Information shown>

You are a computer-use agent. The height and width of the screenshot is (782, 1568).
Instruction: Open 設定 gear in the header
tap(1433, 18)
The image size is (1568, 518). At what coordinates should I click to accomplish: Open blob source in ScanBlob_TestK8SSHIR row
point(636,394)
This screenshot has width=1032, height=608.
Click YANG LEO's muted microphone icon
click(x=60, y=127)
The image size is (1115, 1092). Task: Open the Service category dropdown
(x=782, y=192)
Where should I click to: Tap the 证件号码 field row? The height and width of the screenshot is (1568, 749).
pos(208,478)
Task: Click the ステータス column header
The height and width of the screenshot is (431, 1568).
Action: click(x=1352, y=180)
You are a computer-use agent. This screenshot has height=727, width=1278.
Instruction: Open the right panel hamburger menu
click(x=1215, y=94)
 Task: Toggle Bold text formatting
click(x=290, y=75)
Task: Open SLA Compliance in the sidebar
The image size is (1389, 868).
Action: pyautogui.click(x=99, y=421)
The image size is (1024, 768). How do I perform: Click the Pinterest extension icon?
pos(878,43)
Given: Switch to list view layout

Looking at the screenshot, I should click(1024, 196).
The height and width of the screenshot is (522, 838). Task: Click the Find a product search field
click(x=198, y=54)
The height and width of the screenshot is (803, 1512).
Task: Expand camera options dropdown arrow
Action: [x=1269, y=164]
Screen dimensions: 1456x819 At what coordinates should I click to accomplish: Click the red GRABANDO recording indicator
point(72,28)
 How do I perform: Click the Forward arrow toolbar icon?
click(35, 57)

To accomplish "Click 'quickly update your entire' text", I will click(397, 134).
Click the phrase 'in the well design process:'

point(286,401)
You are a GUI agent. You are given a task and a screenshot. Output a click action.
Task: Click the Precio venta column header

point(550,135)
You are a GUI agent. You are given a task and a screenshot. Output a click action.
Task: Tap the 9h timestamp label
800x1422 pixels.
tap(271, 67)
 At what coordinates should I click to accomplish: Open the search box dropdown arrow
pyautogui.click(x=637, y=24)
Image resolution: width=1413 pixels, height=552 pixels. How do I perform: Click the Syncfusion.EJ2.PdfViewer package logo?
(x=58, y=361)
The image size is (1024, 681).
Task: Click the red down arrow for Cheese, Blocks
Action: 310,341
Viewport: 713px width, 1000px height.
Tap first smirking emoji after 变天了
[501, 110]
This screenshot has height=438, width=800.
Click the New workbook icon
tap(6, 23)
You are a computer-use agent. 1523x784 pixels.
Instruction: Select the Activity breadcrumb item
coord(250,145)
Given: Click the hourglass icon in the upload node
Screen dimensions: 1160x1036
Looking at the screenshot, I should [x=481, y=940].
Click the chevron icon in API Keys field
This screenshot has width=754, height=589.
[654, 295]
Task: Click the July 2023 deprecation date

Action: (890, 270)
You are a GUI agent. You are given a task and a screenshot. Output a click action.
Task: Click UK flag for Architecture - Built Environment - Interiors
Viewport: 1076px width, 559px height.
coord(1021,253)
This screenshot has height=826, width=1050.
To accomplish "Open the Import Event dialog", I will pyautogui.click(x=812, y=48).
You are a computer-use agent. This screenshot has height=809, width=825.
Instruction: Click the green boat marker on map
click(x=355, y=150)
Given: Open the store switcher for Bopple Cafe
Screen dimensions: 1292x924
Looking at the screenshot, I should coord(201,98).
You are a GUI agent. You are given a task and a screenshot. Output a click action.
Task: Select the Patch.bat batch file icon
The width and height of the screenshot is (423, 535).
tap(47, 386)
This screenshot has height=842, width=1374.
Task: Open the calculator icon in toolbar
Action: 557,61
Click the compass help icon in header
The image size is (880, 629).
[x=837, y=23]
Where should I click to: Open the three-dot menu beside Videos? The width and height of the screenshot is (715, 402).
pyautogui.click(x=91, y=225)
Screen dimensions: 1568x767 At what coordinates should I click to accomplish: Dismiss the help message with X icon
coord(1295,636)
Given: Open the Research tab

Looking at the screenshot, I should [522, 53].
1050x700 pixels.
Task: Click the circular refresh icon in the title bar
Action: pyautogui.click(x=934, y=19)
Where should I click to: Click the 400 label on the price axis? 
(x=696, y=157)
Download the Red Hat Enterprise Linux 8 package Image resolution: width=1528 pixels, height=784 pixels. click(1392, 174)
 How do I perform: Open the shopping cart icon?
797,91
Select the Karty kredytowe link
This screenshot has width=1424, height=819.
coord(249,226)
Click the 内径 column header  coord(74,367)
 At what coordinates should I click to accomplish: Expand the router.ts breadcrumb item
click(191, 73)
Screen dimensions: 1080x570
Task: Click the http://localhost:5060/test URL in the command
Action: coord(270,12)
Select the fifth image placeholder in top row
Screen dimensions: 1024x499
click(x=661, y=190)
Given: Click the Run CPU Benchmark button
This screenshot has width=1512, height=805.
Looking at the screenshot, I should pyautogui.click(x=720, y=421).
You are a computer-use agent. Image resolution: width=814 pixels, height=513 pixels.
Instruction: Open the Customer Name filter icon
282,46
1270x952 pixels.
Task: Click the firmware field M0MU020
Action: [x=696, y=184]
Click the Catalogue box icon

Aim of the task> Write the records out once more, word for word.

Answer section>
You are a computer-use agent. The height and width of the screenshot is (782, 1568).
Instruction: Open 設定 gear in the header
tap(1433, 18)
The image size is (1568, 518). At what coordinates should I click to accomplish: Open blob source in ScanBlob_TestK8SSHIR row
point(636,394)
This screenshot has width=1032, height=608.
Click YANG LEO's muted microphone icon
click(x=60, y=127)
The image size is (1115, 1092). Task: Open the Service category dropdown
(x=782, y=192)
Where should I click to: Tap the 证件号码 field row? The height and width of the screenshot is (1568, 749).
pos(208,478)
Task: Click the ステータス column header
The height and width of the screenshot is (431, 1568).
Action: click(x=1352, y=180)
You are a computer-use agent. This screenshot has height=727, width=1278.
Instruction: Open the right panel hamburger menu
click(x=1215, y=94)
 Task: Toggle Bold text formatting
click(x=290, y=75)
Task: Open SLA Compliance in the sidebar
The image size is (1389, 868).
Action: pyautogui.click(x=99, y=421)
The image size is (1024, 768). How do I perform: Click the Pinterest extension icon?
pos(878,43)
Given: Switch to list view layout

Looking at the screenshot, I should click(1024, 196).
The height and width of the screenshot is (522, 838). Task: Click the Find a product search field
click(x=198, y=54)
The height and width of the screenshot is (803, 1512).
Task: Expand camera options dropdown arrow
Action: [x=1269, y=164]
Screen dimensions: 1456x819 At what coordinates should I click to accomplish: Click the red GRABANDO recording indicator
point(72,28)
 How do I perform: Click the Forward arrow toolbar icon?
click(35, 57)

To accomplish "Click 'quickly update your entire' text", I will click(397, 134).
Click the phrase 'in the well design process:'

point(286,401)
You are a GUI agent. You are given a task and a screenshot. Output a click action.
Task: Click the Precio venta column header

point(550,135)
You are a GUI agent. You are given a task and a screenshot. Output a click action.
Task: Tap the 9h timestamp label
800x1422 pixels.
tap(271, 67)
 At what coordinates should I click to accomplish: Open the search box dropdown arrow
pyautogui.click(x=637, y=24)
Image resolution: width=1413 pixels, height=552 pixels. How do I perform: Click the Syncfusion.EJ2.PdfViewer package logo?
(x=58, y=361)
The image size is (1024, 681).
Task: Click the red down arrow for Cheese, Blocks
Action: 310,341
Viewport: 713px width, 1000px height.
Tap first smirking emoji after 变天了
[501, 110]
This screenshot has height=438, width=800.
Click the New workbook icon
tap(6, 23)
You are a computer-use agent. 1523x784 pixels.
Instruction: Select the Activity breadcrumb item
coord(250,145)
Given: Click the hourglass icon in the upload node
Screen dimensions: 1160x1036
Looking at the screenshot, I should [x=481, y=940].
Click the chevron icon in API Keys field
This screenshot has width=754, height=589.
[654, 295]
Task: Click the July 2023 deprecation date

Action: (890, 270)
You are a GUI agent. You are given a task and a screenshot. Output a click action.
Task: Click UK flag for Architecture - Built Environment - Interiors
Viewport: 1076px width, 559px height.
coord(1021,253)
This screenshot has height=826, width=1050.
To accomplish "Open the Import Event dialog", I will pyautogui.click(x=812, y=48).
You are a computer-use agent. This screenshot has height=809, width=825.
Instruction: Click the green boat marker on map
click(x=355, y=150)
Given: Open the store switcher for Bopple Cafe
Screen dimensions: 1292x924
Looking at the screenshot, I should coord(201,98).
You are a GUI agent. You are given a task and a screenshot. Output a click action.
Task: Select the Patch.bat batch file icon
The width and height of the screenshot is (423, 535).
tap(47, 386)
This screenshot has height=842, width=1374.
Task: Open the calculator icon in toolbar
Action: 557,61
Click the compass help icon in header
The image size is (880, 629).
[x=837, y=23]
Where should I click to: Open the three-dot menu beside Videos? The width and height of the screenshot is (715, 402).
pyautogui.click(x=91, y=225)
Screen dimensions: 1568x767 At what coordinates should I click to accomplish: Dismiss the help message with X icon
coord(1295,636)
Given: Open the Research tab

Looking at the screenshot, I should [522, 53].
1050x700 pixels.
Task: Click the circular refresh icon in the title bar
Action: pyautogui.click(x=934, y=19)
Where should I click to: Click the 400 label on the price axis? 
(x=696, y=157)
Download the Red Hat Enterprise Linux 8 package Image resolution: width=1528 pixels, height=784 pixels. click(1392, 174)
 How do I perform: Open the shopping cart icon?
797,91
Select the Karty kredytowe link
This screenshot has width=1424, height=819.
coord(249,226)
Click the 内径 column header  coord(74,367)
 At what coordinates should I click to accomplish: Expand the router.ts breadcrumb item
click(191, 73)
Screen dimensions: 1080x570
Task: Click the http://localhost:5060/test URL in the command
Action: coord(270,12)
Select the fifth image placeholder in top row
Screen dimensions: 1024x499
click(x=661, y=190)
Given: Click the Run CPU Benchmark button
This screenshot has width=1512, height=805.
Looking at the screenshot, I should pyautogui.click(x=720, y=421).
You are a computer-use agent. Image resolution: width=814 pixels, height=513 pixels.
Instruction: Open the Customer Name filter icon
282,46
1270x952 pixels.
Task: Click the firmware field M0MU020
Action: [x=696, y=184]
Click the Catalogue box icon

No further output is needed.